Lihat ke Halaman Asli

The Clash of Susi (Tips Menyikapi Kontroversi Ibu Menteri Susi)

Diperbarui: 17 Juni 2015   19:19

Kompasiana adalah platform blog. Konten ini menjadi tanggung jawab bloger dan tidak mewakili pandangan redaksi Kompas.

141454368534465060

Jika ada nama yang paling banyak disebut dalam 4 hari terakhir ini, maka nama Susi adalah juaranya. Beberapa tahun yang lalu, nama Susi juga sempat jadi trending name. Bedanya, pada waktu itu Susinya pakai Similikiti Weleh Weleh Eeeaa…Eeeaaa…Eeeaaa.. Sedangkan Susi yang sekarang tidak pakai weleh weleh apalagi eeaa…eeaa.

Susi yang sedang jadi buah bibir sekarang adalah menteri. Bagaimana ia jadi menteri, tidak perlu dijelaskan. Bagaimana kisah hidupnya sejak kecil sampai setua sekarang juga sudah banyak di-posting di dunia maya. Bagaimana sikap hidup, kebiasaan, dan tingkah polahnya juga sudah diwartakan oleh para Susi’s Stalkers.

Gara-gara Susi, masyarakat kita terbelah menjadi 2 kubu. Satu kubu mendukung Susi. Tak peduli dia hanya lulusan SMP, tak peduli dia suka merokok di depan umum, tak peduli Susi ini bukannya minum susu tapi malah suka minum bir, tak peduli Susi ini bertato atau suka berpakaian seksi padahal dia bukan Inem si pelayan seksi. Kubu ini hanya melihat Susi sebagai pengusaha sukses, pejuang tangguh, dermawan berjuluk hamba Tuhan, dan role model wanita modern.

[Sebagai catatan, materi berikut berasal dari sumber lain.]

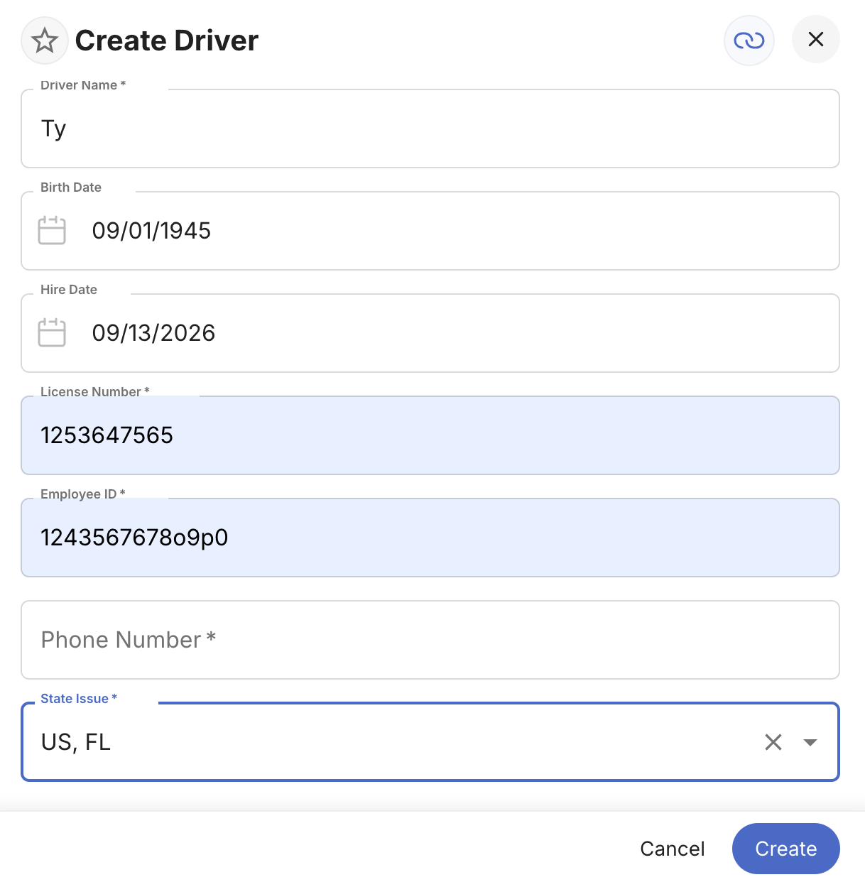Open the Hire Date calendar picker icon
Viewport: 865px width, 882px height.
(x=52, y=333)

Sedangkan kubu yang lain tetap mengkritisi sisi negatif Menteri Susi. Tak peduli setinggi apa prestasinya dan seberapa baik hatinya, yang namanya berandalan ya tetap berandalan. Dan berandalan tidak pantas jadi menteri. Mereka khawatir Susi akan jadi contoh buruk bagi generasi muda. Sangat berbahaya jika anak muda lalu berpendirian bahwa tidak masalah suka merokok, minum bir, bertato, dan tidak sekolah, toh yang orang lihat kan hasil akhirnya.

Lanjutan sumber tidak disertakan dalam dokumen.